The very name of the production (Era) shows that MagdaClan enjoy seeking hidden meanings. In Italian, the word Era has 3 meanings – 1) “it was”, 2) “an era”, 3) and the Greek goddess Hera – and all these meanings are related to the past and to a moment which became history.

Hopefuly, the authors of Era – Solo Pour Un Clown will make history themselves as skilled acrobats and outstanding actors who like to ask questions and use the tools of contemporary circus to bare the vices of the society.

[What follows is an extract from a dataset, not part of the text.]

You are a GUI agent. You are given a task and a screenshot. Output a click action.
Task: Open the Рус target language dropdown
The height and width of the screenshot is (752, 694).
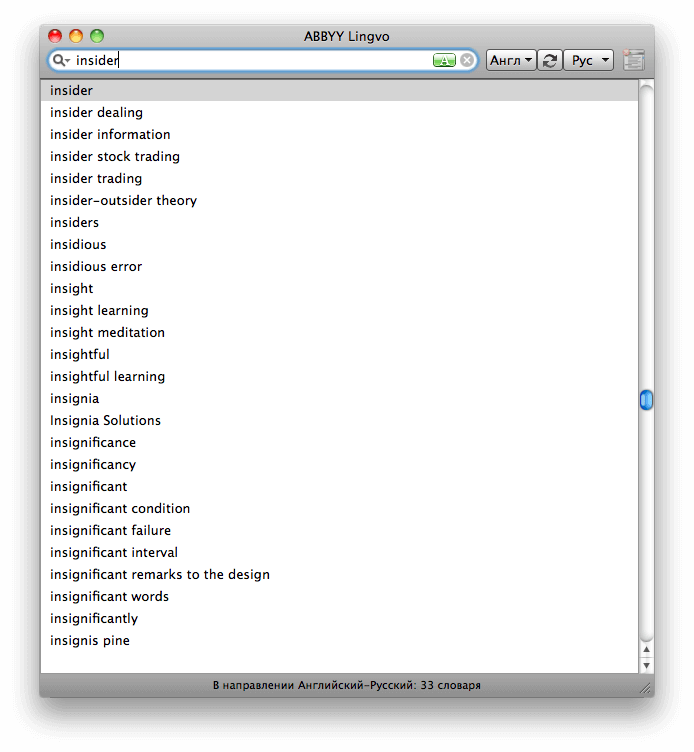(x=588, y=61)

What are the 3 most important things in your life?

Kateřina Vlčková

MagdaClan: Era (Solo pour un clown) -Directed by: Roberto Magro; Artistic Supervisor: Petr Forman; Performers: Alessandro Maida, Giorgio Bertolotti, Erika Bettin , Daniele Sorisi,Giulio Lanfranco, Davide De Bardi, Roberto Magro; Music: Simon Thierrée, Alejandro Petrasso, Loran Delforges, Benjamin Clement; Stage and Costume Design: Lucie Lizen; Lighting Design: Joris De Bolle

Written based on the Czech premiere on Sep. 21, 2012 at Petynka In Prague.

photo: MagdaClan

added: Oct. 7, 2012

The author is a student of Drama Theory at the School of Philosophy of the Charles University in Prague. This article was written as a part of the “Writing On Contemporary Circus” educational project for students of journalism by Cirqueon.